▸ **Text provided**:
'''

I read the discussion on whether to check property name only once
in version 6.

This check is fragile, depending upon the calling code to be properly
structured.  Do the check for all values of index.  The reduction of
overhead from not checking does not justify the fragileness and the
extra complexity for the code reader to understand why the check can
be bypassed when
index is not zero.

> +
> +	if (of_parse_phandle_with_args(np, binding, cell, index, &sup_args))
> +		return NULL;
> +
> +	return sup_args.np;
> +}
> +
> +static struct device_node *parse_clocks(struct device_node *np,
> +					const char *prop, int index)

Change prop to prop_name
Change index to phandle_index

> +{
> +	return parse_prop_cells(np, prop, index, "clocks", "#clock-cells");
> +}
> +
> +static struct device_node *parse_interconnects(struct device_node *np,
> +					       const char *prop, int index)

Change prop to prop_name
Change index to phandle_index

> +{
> +	return parse_prop_cells(np, prop, index, "interconnects",
> +				"#interconnect-cells");
> +}
> +
> +static int strcmp_suffix(const char *str, const char *suffix)
> +{
> +	unsigned int len, suffix_len;
> +
> +	len = strlen(str);
> +	suffix_len = strlen(suffix);
> +	if (len <= suffix_len)

'''

▸ **Dataset content**:
'''

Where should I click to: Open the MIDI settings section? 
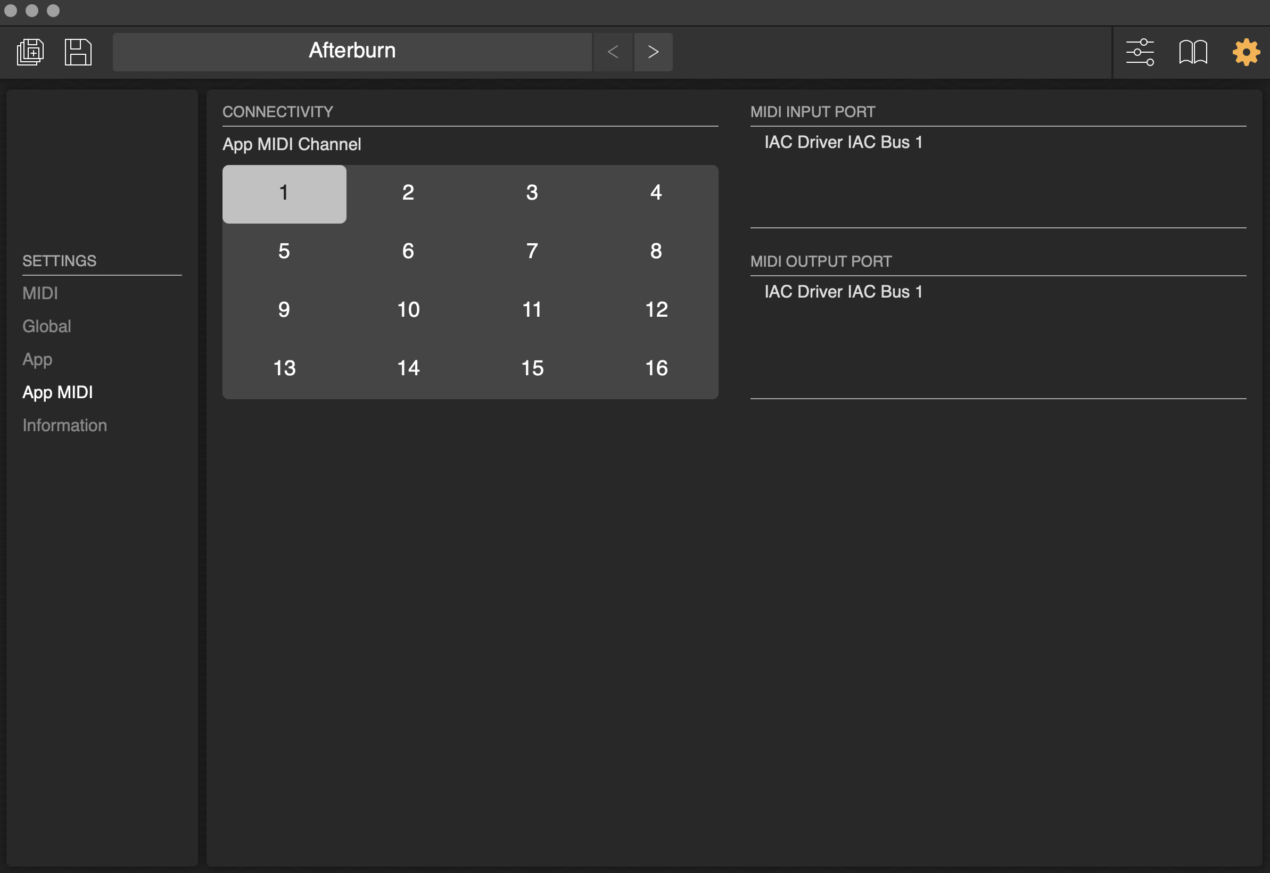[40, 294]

'''

▸ **Written tasks**:
**A)** Repeat the passage of the patch review starting at "This check is" and ending at "cell, index, &sup_args))", copying it word for word.
**B)** Pick up the patch review from the point where it stops and continue it.

▸ **Replies**:
**A)**
This check is fragile, depending upon the calling code to be properly
structured.  Do the check for all values of index.  The reduction of
overhead from not checking does not justify the fragileness and the
extra complexity for the code reader to understand why the check can
be bypassed when
index is not zero.

> +
> +	if (of_parse_phandle_with_args(np, binding, cell, index, &sup_args))

**B)**
> +		return -1;
> +	return strcmp(str + len - suffix_len, suffix);
> +}
> +
> +static struct device_node *parse_regulators(struct device_node *np,
> +					    const char *prop, int index)

Change prop to prop_name
Change index to phandle_index

> +{
> +	if (index || strcmp_suffix(prop, "-supply"))
> +		return NULL;
> +
> +	return of_parse_phandle(np, prop, 0);
> +}
> +
> +/**

> + * struct supplier_bindings - Information for parsing supplier DT binding
> + *
> + * @parse_prop:		If the function cannot parse the property, return NULL.
> + *			Otherwise, return the phandle listed in the property
> + *			that corresponds to the index.

There is no documentation of dynamic function parameters in the docbook
description of a struct.  Use this format for now and I will clean up when
I clean up all of the devicetree docbook info.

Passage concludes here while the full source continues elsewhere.